(TASK MATERIAL begins)

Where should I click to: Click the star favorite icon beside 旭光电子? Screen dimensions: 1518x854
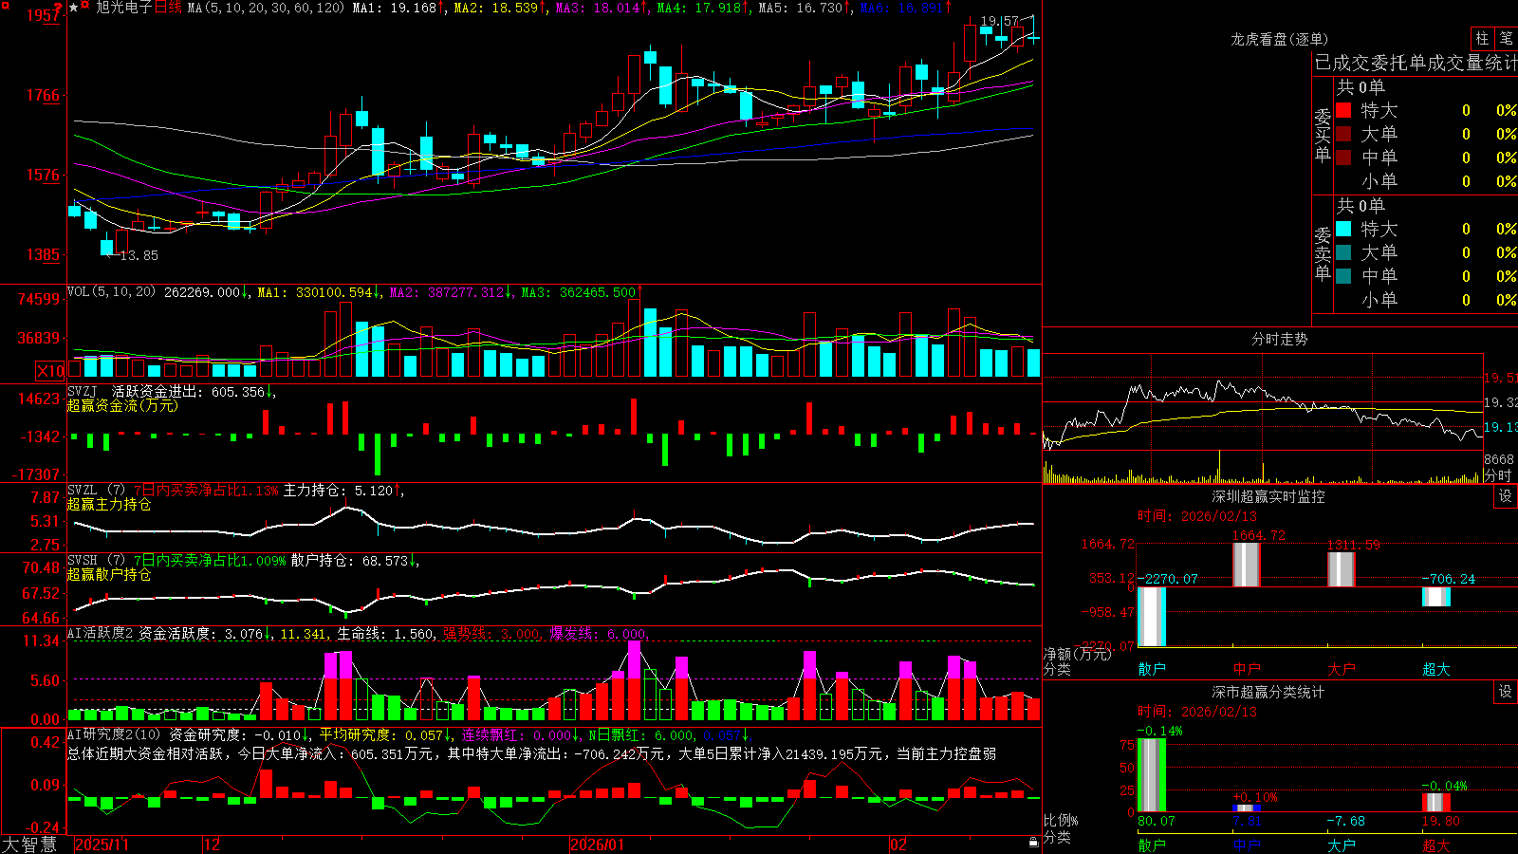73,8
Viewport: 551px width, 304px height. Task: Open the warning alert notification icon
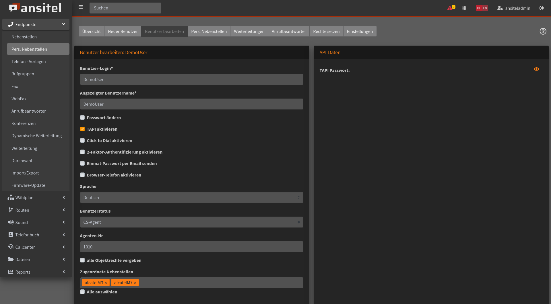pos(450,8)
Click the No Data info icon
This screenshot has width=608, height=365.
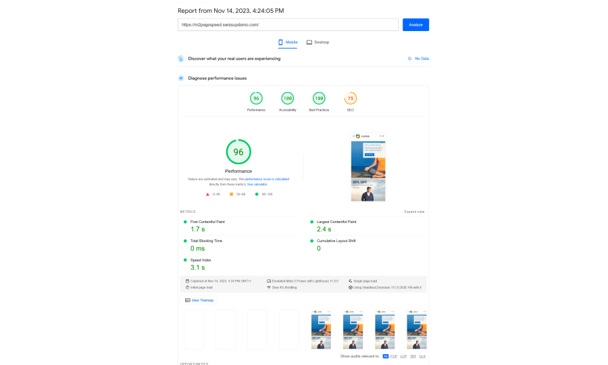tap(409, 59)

(TASK MATERIAL ends)

Extract the run of lines beginning with the line that holds "Click the No Data info icon" and ending at the last line of the data, inclusive. Exclude any pictures from the copy.

Click the No Data info icon
This screenshot has width=608, height=365.
tap(409, 59)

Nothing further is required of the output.